La noche había caído ya; sin embargo, un pequeño hacía grandes esfuerzos por no quedarse dormido. El motivo bien valía la pena; estaba esperando a su papá. Los traviesos ojos iban cayendo pesadamente cuando se abrió la puerta.
El niño se incorporó como impulsado por un resorte y soltó la pregunta que lo tenía tan inquieto:
- Papá ¿cuánto ganas por hora?... dijo con ojos muy abiertos.
Su padre entre molesto y cansado, fue tan tajante en su respuesta:
- mira hijo, eso ni siquiera tu madre lo sabe, no me molestes y vete a dormir que ya es tarde.
- Si papa, pero por favor solo dime, ¿cuánto te pagan por una hora de trabajo?, reiteró suplicante el niño. Contrariado, el padre apenas abrió la boca para decir:
- Cien pesos
- Oye papá, ¿Me podrías prestar cincuenta pesos? Preguntó el pequeño.

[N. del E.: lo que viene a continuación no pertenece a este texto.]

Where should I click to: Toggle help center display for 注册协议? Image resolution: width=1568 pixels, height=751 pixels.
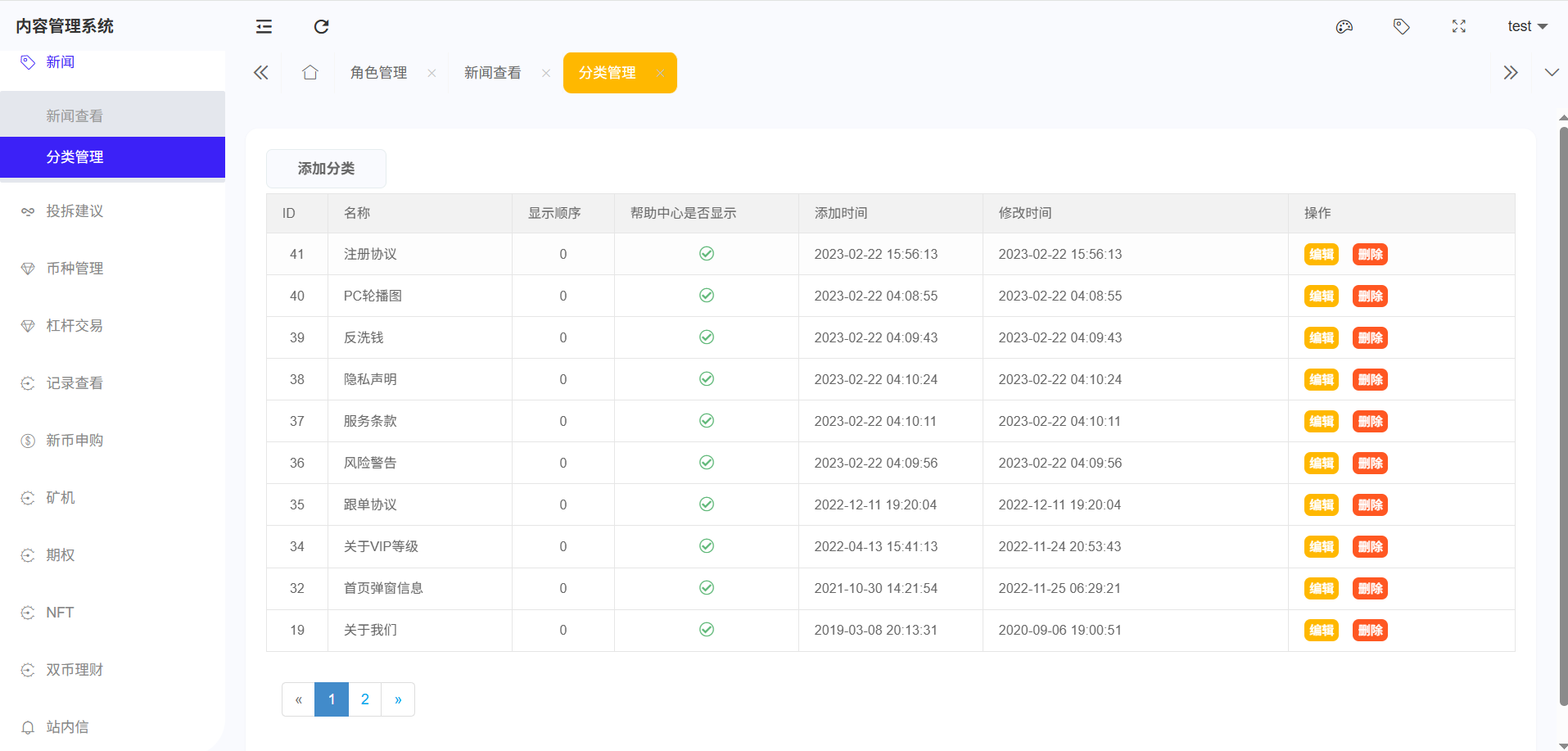[706, 254]
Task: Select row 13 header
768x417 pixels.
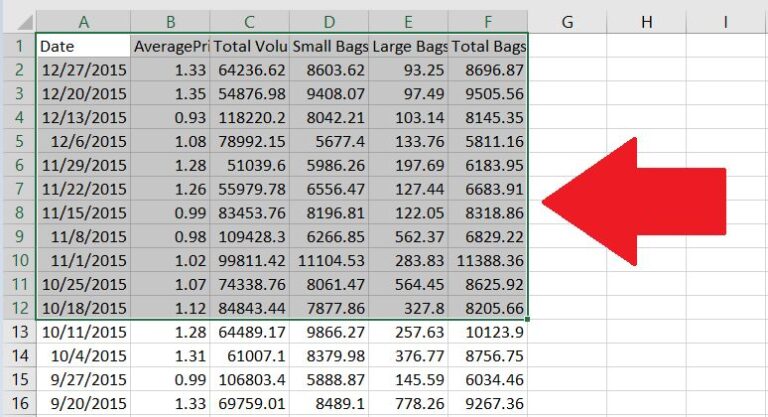Action: 18,331
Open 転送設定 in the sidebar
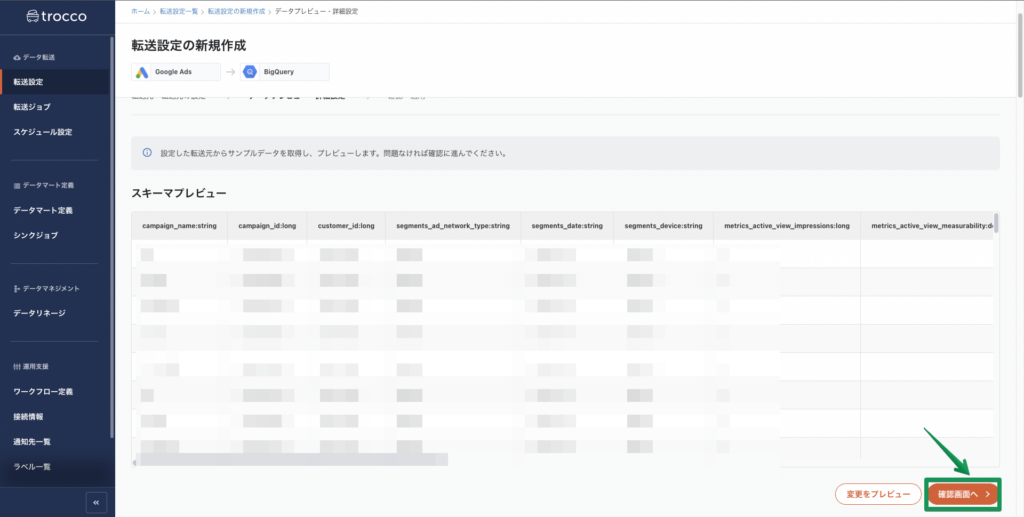Image resolution: width=1024 pixels, height=517 pixels. coord(28,81)
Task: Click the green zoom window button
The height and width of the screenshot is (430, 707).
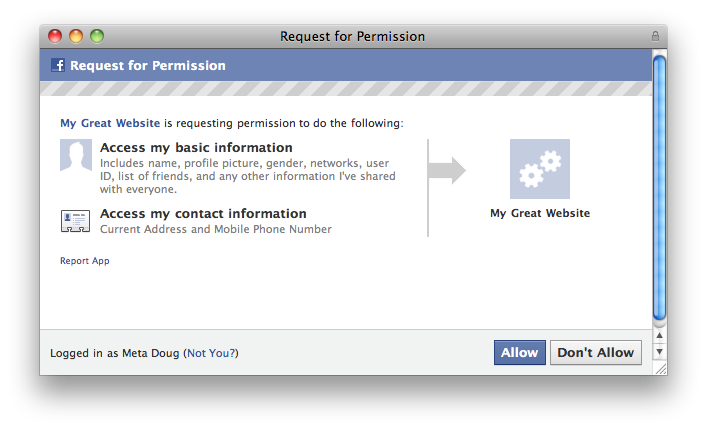Action: pos(97,36)
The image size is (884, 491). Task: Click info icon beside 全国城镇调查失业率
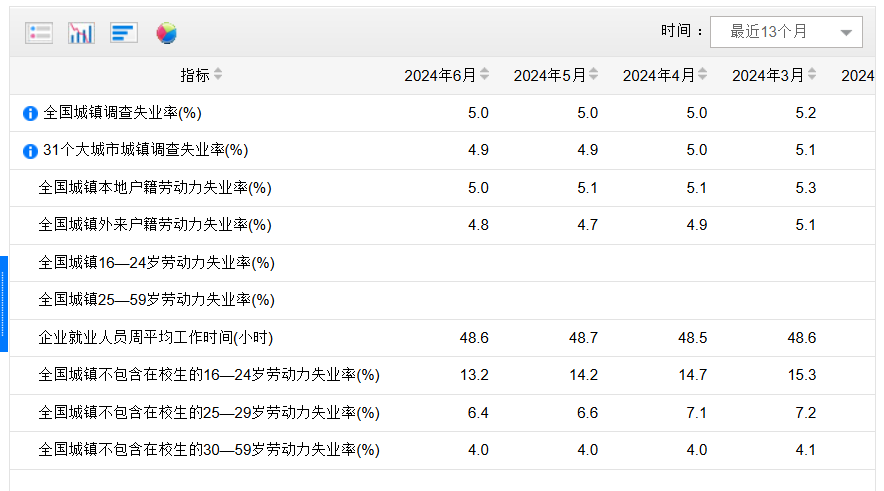30,113
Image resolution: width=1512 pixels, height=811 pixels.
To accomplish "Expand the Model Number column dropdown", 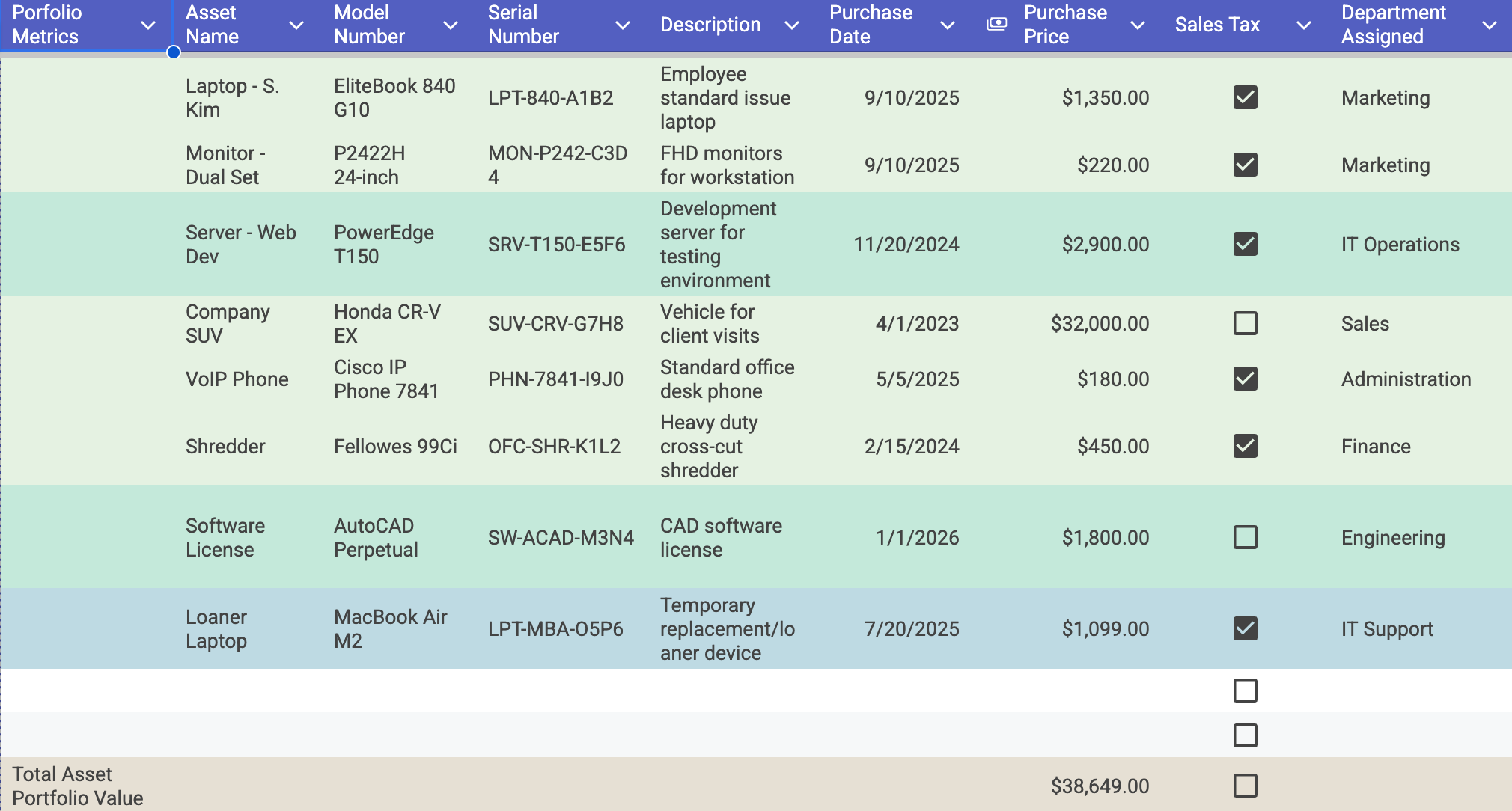I will point(451,25).
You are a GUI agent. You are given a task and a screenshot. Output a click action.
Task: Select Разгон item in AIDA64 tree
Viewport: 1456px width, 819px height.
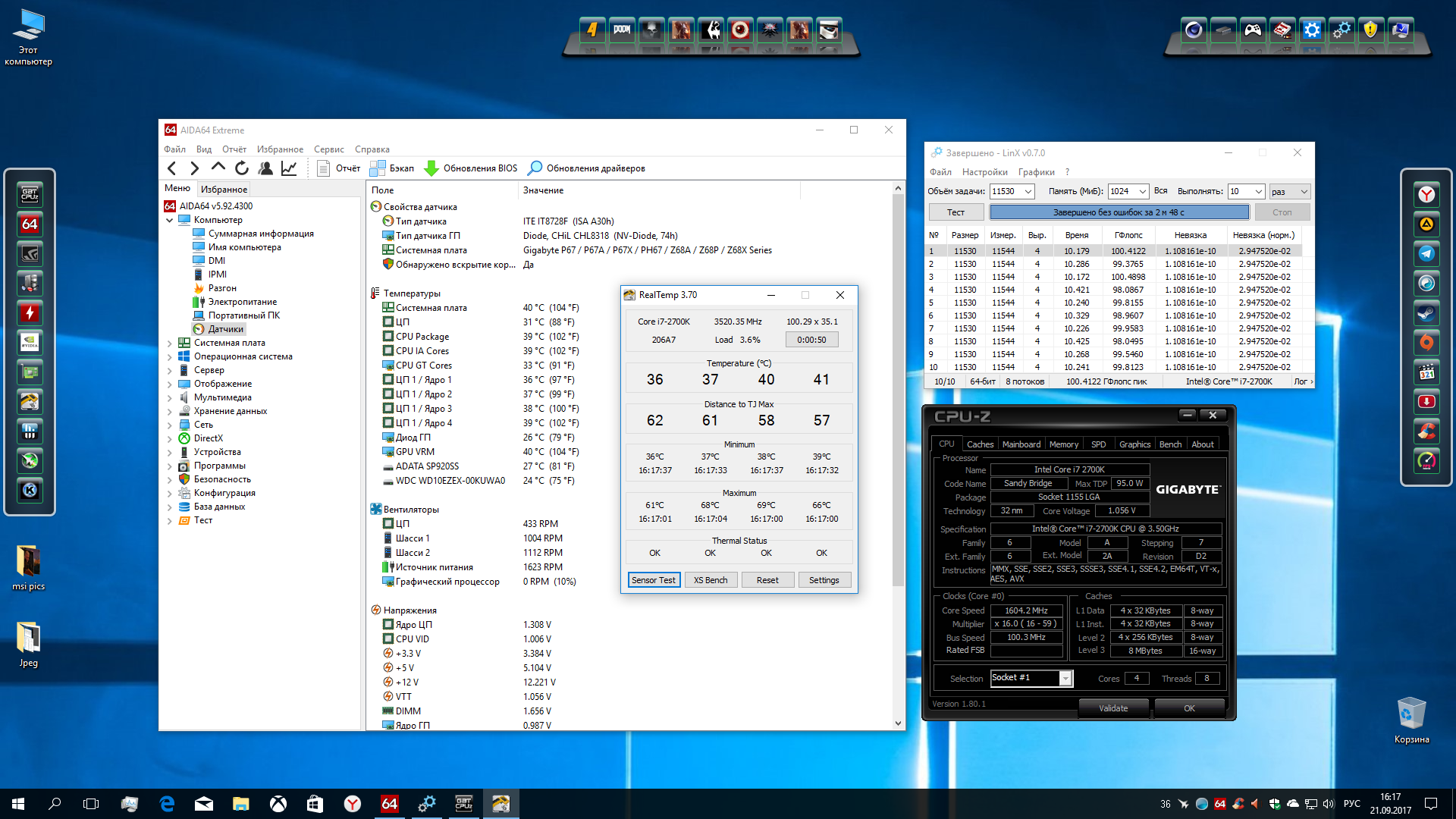pyautogui.click(x=222, y=288)
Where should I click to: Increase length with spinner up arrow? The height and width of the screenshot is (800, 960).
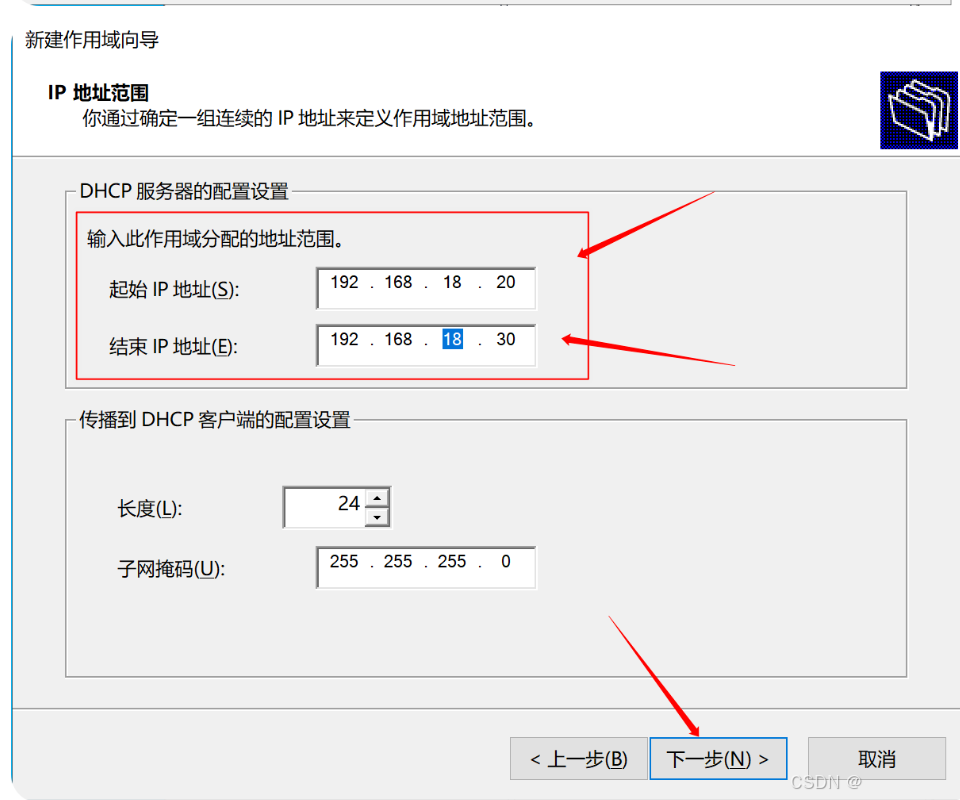point(377,498)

El padre se enfadó y tomó al pequeño del brazo y en tono brusco le dijo:
- Así que por eso quieres saber cuánto gano ¿no?, vete a dormir y no sigas fastidiando chico aprovechado...
El niño se alejó tímidamente, al meditar lo sucedido el padre comenzó a sentirse culpable. Tal vez necesita algo -pensó- y queriendo descargar su conciencia se asomó al cuarto de su hijo. Con voz suave le preguntó:
- ¿Duermes hijo?
- Dime papá, respondió entre sueños.
- Aquí tienes el dinero que me pediste.
- Gracias papá, -susurró el niño mientras metía su manita debajo de la almohada de donde sacó varias monedas.
-¡¡Ya está!! -gritó jubiloso- "tengo cien pesos"
- Papá, por favor "¿Me podrías vender una hora de tu tiempo?"...
REFLEXIÓN
Que bonita reflexión amigos!! Es una pena ver como muchos padres se centran tanto en sus trabajos que se olvidan de las obligaciones como PADRES!! Y cuando se dan cuenta sus hijos ya han crecido.
¿Cómo actuáis vosotros? ¿Cuánto vale vuestro tiempo?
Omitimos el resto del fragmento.